◆ Exercise ◆
Carry on the forum discussion about city incentives for the Barnett building from the point where it stops.

I was suggesting that the building's condition is a bad thing for Mike Landgon's attempts at incentives. Obviously, the building's good condition is a great thing overall.

The city's argument is that the numbers would work without incentives. If you don't agree you don't agree ... but you're going to be hard pressed to get anyone up in arms about the city not giving away money to a building that might make it on its own (and won't fall apart while we're waiting). Aren't you the one always arguing for holding out for potential, Vic ;) ?? Let's wait and see if someone else buys it. If not, then the incentives arguments will be that much stronger next time ... seems fair.

I don't understand the analogy to the Laura Trio, though. That will fall apart without city help. The Barnett won't. The Barnett not getting incentives shouldn't have any bearing on the Laura Trio.

Also, if the Metro Park project asks for incentives, they probably won't get any. So I don't think that point really matters either.

Also, the Barnett cannot be knocked down. Its owner had the city designate it a local landmark years ago.

<{POST_SNAPBACK}>

I read all those papers and have for years, long before Langdon announced his intentions. I do not recall ANY mention of a specific dollar amount. I also don't recall a reference to any specific type of incentive he was seeking. I do recall him saying significant assistance would be required, and he has specifically mentioned the possibility of parking assistance, but that's pretty vague. If you can find a specific reference, I'll stand corrected. Besides, I'm sure during the negotiation phase, the type/amount of assistance was at least somewhat negotiable.

Not too many people got "up in arms", when the city promised $230mm in future revenues for the Shipyards, after the city had ALREADY committed 36 million to that same project!

The 11 E. building was not "falling down" either. It could have remained in its pre-renovated state for at least several more years as well. My point is that instead of letting the Barnett slowly deteriorate into another Carling (pre-renovation), why not ACT NOW. Doesn't downtown have enough crumbling buildings? Millions more was spent on BOTH 11 E and The Carling, than either building is actually worth post-renovation! The same will be true for the Barnett if it is allowed to decay for too many years.

◆ Source excerpt ◆
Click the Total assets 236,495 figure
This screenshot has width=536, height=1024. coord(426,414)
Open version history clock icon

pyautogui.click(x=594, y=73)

◆ Result of the exercise ◆
What Langdon is promising IS QUALITY! There is no need to "HOLD OUT" any longer. Opportunity is knocking. If he were proposing something like a telecom building or something that wouldn't bring value to downtown, then I WOULD say that the city should wait for something better. That is NOT the case here. More residents, as well as a boutique hotel in the heart of the Northbank core would be very beneficial to downtown. Remember, Langdon was the original pioneer in terms of downtown housing with the Knight building. He did a quality project with that, and has had success in three other cities. The big boys like Landmar and Vestcor didn't get turned down from the city.

The city's argument is that 1) it's broke,(unless of course it needs $50mm for a new Navy base) and 2) incentives are no longer necessary to promote downtown housing. I agree with the second part, in terms of riverfront property, but not in this case. Obviously, if the city doesn't have the money now, it not going to have it in a few month's when the Pension Fund makes it's request. Also, the precedence of turning down Langdon gives justification to also turn down the Pension Fund. The Bisbee building appears to be in similiar condition as the Barnett from outward appearances.

I hope that the Marble Trio is saved, but it is difficult to believe that it's future is not bleaker now.

Lastly, buildings on the city's landmarks list have been demolished before. Three of them were demolished just to build the new library. The owner can just let it deterioriate until the building is unsafe.